Source text
════════════════════
When charset=utf-8 is used, then RFC1556 is not directly relevant: the applicable rules are those of Unicode (and of HTML4.01 of course). However, if an 8-bit character coding is specified, then we ought to make some kind of sense of what the HTML4.01 spec says about RFC1556. The use of the suffix -e denoting explicit (RFC1556) directionality information is ruled out, and this much is clear. For Arabic, it can evidently be assumed that iso-8859-6 refers to implicit (as opposed to visual) directionality. As for iso-8859-8 Hebrew, I would take my cue from Nir Dagan (cited below), who writes:

In HTML the character encoding does not assign directionality in any way. Directionality is assigned to characters by Unicode's bi-directional algorithm, and additional HTML markup. Thus, when writing a "visual" document one must not rely on its charset labeling and must override directionality explicitly as HTML 4 requires.

What Nir Dagan's comments mean is that in the HTML context, a charset specification of iso-8859-8 is not adequate to carry its traditional implication of visual directionality: in the event that visual directionality is intended, then the content needs to be consistently marked-up with <bdo> in order to make the visual directionality explicit at the HTML layer. However, the use of the visual technique should now be considered obsolete, in favour of using the implicit directionality of the characters, assisted with dir= attributes, as described elsewhere on this page. The latter practice corresponds to the so-called implicit directionality convention, and, according to the HTML4.01 spec, calls for charset=iso-8859-8-i to be specified, even though the HTML markup alone should be sufficient to distinguish between the two conventions, and the distinction between charset=iso-8859-8-i (implicit) and charset=iso-8859-8 (visual) appears to be superfluous in the HTML context.
════════════════════
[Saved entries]
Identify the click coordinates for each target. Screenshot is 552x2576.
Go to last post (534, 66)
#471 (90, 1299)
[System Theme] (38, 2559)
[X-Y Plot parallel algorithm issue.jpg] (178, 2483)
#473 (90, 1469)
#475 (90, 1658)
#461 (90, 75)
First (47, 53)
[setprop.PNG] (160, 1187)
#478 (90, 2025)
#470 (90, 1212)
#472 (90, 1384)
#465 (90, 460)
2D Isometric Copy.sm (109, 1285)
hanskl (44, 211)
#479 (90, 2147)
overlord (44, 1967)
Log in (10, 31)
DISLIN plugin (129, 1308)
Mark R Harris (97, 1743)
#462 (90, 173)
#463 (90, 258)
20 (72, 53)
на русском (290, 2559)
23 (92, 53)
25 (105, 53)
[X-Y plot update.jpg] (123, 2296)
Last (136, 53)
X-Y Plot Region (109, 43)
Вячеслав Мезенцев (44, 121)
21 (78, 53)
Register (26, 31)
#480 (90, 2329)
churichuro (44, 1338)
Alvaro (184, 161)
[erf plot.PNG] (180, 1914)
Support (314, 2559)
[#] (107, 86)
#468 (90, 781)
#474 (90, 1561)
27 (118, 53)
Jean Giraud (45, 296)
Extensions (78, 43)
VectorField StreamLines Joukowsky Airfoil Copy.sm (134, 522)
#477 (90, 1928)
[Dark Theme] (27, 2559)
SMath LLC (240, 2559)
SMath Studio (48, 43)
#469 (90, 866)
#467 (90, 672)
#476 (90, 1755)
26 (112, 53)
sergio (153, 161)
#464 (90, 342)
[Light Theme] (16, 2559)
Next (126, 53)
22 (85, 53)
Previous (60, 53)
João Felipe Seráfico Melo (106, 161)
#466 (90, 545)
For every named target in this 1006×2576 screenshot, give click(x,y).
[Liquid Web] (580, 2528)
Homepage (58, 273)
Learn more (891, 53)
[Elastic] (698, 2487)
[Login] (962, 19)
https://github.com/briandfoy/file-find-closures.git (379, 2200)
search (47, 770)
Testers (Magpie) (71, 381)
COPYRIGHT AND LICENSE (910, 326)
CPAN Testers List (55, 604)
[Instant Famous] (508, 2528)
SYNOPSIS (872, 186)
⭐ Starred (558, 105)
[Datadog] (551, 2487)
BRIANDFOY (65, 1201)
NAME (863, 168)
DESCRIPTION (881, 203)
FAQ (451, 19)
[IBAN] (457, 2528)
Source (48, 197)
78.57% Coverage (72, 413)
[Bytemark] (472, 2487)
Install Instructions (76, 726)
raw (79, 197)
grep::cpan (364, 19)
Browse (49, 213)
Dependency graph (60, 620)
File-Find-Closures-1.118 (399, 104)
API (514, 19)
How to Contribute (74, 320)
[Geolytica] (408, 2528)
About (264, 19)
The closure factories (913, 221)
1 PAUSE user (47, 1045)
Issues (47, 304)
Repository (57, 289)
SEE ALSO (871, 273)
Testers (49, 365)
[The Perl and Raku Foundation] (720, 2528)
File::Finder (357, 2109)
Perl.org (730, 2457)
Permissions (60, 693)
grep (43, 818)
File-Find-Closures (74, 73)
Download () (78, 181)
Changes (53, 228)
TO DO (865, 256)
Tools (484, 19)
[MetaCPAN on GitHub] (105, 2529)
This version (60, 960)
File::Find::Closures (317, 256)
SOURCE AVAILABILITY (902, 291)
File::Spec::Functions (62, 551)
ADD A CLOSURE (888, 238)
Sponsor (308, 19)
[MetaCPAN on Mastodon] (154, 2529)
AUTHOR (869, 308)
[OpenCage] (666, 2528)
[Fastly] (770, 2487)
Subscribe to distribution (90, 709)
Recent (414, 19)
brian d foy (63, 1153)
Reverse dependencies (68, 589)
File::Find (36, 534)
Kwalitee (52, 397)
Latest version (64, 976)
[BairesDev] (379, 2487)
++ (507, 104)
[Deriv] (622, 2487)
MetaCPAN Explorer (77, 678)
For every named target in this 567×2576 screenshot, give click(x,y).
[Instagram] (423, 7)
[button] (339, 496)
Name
════════════════════
Problem
Edit the part of the HTML directionality text that opens with "In HTML the" and closes with "HTML 4 requires.", changing "bi-directional algorithm" to "bidirectional algorithm". The saved entries have nothing to do with this work.

Expected answer
In HTML the character encoding does not assign directionality in any way. Directionality is assigned to characters by Unicode's bidirectional algorithm, and additional HTML markup. Thus, when writing a "visual" document one must not rely on its charset labeling and must override directionality explicitly as HTML 4 requires.